#### Exercise
Where the records below show a line containing "Enterprises (14, 129)", start copying; end with the line containing "Die psychedelische Bibliothek (37, 1862)", and copy it too.

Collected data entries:
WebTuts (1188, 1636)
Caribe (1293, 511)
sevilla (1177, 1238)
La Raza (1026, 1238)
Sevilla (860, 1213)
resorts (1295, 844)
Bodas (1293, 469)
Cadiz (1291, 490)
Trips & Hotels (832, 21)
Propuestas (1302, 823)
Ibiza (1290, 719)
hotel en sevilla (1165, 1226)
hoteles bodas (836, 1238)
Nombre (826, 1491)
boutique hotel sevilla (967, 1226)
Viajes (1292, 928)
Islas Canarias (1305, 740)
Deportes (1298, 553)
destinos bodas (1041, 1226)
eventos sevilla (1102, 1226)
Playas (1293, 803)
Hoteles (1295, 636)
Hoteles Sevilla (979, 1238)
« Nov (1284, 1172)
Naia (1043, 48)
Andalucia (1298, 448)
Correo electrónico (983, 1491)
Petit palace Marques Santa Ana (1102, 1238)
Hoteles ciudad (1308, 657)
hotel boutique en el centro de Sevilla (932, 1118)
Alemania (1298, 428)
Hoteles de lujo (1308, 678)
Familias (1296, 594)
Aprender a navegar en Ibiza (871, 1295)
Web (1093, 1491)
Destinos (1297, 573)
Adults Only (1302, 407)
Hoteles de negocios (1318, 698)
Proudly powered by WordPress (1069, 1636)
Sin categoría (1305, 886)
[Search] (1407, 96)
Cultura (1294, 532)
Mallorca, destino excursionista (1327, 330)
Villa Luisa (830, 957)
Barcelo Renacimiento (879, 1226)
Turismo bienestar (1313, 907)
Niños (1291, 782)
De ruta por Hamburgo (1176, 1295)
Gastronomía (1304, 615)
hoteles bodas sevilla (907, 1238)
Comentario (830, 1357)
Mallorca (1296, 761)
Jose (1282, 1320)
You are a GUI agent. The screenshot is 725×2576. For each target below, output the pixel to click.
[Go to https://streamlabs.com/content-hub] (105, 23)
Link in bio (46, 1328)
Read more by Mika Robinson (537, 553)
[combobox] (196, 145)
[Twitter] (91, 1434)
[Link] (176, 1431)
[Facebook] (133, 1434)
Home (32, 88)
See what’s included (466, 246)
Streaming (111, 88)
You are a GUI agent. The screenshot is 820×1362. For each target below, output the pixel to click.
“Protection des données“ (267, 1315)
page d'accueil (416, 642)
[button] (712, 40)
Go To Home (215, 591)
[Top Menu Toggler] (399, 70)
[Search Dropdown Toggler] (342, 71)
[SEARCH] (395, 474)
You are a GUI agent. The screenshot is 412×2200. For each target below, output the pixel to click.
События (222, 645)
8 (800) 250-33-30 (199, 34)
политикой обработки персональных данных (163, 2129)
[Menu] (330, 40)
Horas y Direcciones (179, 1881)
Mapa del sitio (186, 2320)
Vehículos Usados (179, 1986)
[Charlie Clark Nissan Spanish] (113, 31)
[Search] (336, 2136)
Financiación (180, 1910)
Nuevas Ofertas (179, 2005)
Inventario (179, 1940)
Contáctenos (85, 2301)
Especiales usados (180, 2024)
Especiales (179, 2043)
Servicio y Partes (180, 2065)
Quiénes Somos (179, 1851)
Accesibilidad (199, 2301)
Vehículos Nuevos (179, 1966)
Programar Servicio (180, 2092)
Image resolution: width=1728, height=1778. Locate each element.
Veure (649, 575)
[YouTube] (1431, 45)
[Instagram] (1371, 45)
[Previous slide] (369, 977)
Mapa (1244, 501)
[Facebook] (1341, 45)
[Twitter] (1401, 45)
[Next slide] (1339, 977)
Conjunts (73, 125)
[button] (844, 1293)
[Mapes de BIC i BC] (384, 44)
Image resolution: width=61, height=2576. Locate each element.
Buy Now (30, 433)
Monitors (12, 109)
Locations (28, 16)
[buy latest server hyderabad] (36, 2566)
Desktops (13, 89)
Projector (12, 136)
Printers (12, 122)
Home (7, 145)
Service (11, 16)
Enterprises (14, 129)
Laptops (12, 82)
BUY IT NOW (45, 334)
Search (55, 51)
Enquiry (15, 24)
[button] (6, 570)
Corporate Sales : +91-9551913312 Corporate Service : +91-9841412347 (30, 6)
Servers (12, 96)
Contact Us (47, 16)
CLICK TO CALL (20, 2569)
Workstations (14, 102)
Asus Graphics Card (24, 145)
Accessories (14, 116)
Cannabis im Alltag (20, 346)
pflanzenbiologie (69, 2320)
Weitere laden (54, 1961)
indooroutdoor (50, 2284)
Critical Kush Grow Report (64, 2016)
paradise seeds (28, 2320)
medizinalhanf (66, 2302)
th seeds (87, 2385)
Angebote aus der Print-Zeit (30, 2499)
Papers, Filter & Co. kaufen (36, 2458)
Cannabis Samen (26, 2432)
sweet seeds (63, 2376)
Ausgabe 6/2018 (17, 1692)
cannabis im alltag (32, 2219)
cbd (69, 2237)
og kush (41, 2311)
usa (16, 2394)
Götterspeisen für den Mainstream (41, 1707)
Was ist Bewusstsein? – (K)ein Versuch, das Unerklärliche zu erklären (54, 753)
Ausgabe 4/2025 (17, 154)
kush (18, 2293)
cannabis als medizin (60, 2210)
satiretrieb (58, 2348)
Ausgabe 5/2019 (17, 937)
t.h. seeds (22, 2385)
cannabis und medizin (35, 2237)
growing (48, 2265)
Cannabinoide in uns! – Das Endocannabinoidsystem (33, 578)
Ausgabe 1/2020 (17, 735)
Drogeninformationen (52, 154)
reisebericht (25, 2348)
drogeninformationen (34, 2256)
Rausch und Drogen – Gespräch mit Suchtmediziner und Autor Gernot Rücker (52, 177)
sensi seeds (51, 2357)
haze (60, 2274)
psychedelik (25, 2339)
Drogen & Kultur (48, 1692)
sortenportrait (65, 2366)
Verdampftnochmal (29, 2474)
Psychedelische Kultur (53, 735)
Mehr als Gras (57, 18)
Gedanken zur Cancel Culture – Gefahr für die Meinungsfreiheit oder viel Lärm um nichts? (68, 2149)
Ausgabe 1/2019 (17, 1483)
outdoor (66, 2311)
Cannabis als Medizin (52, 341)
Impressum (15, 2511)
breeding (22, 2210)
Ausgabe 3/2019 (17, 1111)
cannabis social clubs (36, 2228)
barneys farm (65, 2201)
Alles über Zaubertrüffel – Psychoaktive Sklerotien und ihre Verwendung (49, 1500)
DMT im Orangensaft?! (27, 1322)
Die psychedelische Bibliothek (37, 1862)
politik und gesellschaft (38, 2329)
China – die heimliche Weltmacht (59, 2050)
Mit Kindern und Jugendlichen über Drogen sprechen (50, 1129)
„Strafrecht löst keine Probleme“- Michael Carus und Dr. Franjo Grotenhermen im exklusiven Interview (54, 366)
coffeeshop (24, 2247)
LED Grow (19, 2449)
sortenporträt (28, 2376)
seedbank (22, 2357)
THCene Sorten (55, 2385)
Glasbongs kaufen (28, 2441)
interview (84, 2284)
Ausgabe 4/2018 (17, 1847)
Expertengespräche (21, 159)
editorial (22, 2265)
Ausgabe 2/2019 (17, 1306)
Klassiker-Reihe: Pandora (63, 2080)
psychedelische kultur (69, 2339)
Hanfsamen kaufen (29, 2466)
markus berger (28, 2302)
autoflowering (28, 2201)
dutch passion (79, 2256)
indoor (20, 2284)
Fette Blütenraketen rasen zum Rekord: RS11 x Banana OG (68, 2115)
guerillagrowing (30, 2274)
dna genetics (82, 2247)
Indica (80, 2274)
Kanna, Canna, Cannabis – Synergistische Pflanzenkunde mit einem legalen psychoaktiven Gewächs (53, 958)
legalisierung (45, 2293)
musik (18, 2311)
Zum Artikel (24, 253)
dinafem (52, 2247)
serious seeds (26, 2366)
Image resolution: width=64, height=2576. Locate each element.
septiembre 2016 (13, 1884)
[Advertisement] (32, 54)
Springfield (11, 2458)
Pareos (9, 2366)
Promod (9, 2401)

#### Response for this exercise
Enterprises (14, 129)
Laptops (12, 82)
BUY IT NOW (45, 334)
Search (55, 51)
Enquiry (15, 24)
[button] (6, 570)
Corporate Sales : +91-9551913312 Corporate Service : +91-9841412347 (30, 6)
Servers (12, 96)
Contact Us (47, 16)
CLICK TO CALL (20, 2569)
Workstations (14, 102)
Asus Graphics Card (24, 145)
Accessories (14, 116)
Cannabis im Alltag (20, 346)
pflanzenbiologie (69, 2320)
Weitere laden (54, 1961)
indooroutdoor (50, 2284)
Critical Kush Grow Report (64, 2016)
paradise seeds (28, 2320)
medizinalhanf (66, 2302)
th seeds (87, 2385)
Angebote aus der Print-Zeit (30, 2499)
Papers, Filter & Co. kaufen (36, 2458)
Cannabis Samen (26, 2432)
sweet seeds (63, 2376)
Ausgabe 6/2018 (17, 1692)
cannabis im alltag (32, 2219)
cbd (69, 2237)
og kush (41, 2311)
usa (16, 2394)
Götterspeisen für den Mainstream (41, 1707)
Was ist Bewusstsein? – (K)ein Versuch, das Unerklärliche zu erklären (54, 753)
Ausgabe 4/2025 (17, 154)
kush (18, 2293)
cannabis als medizin (60, 2210)
satiretrieb (58, 2348)
Ausgabe 5/2019 (17, 937)
t.h. seeds (22, 2385)
cannabis und medizin (35, 2237)
growing (48, 2265)
Cannabinoide in uns! – Das Endocannabinoidsystem (33, 578)
Ausgabe 1/2020 (17, 735)
Drogeninformationen (52, 154)
reisebericht (25, 2348)
drogeninformationen (34, 2256)
Rausch und Drogen – Gespräch mit Suchtmediziner und Autor Gernot Rücker (52, 177)
sensi seeds (51, 2357)
haze (60, 2274)
psychedelik (25, 2339)
Drogen & Kultur (48, 1692)
sortenportrait (65, 2366)
Verdampftnochmal (29, 2474)
Psychedelische Kultur (53, 735)
Mehr als Gras (57, 18)
Gedanken zur Cancel Culture – Gefahr für die Meinungsfreiheit oder viel Lärm um nichts? (68, 2149)
Ausgabe 1/2019 (17, 1483)
outdoor (66, 2311)
Cannabis als Medizin (52, 341)
Impressum (15, 2511)
breeding (22, 2210)
Ausgabe 3/2019 (17, 1111)
cannabis social clubs (36, 2228)
barneys farm (65, 2201)
Alles über Zaubertrüffel – Psychoaktive Sklerotien und ihre Verwendung (49, 1500)
DMT im Orangensaft?! (27, 1322)
Die psychedelische Bibliothek (37, 1862)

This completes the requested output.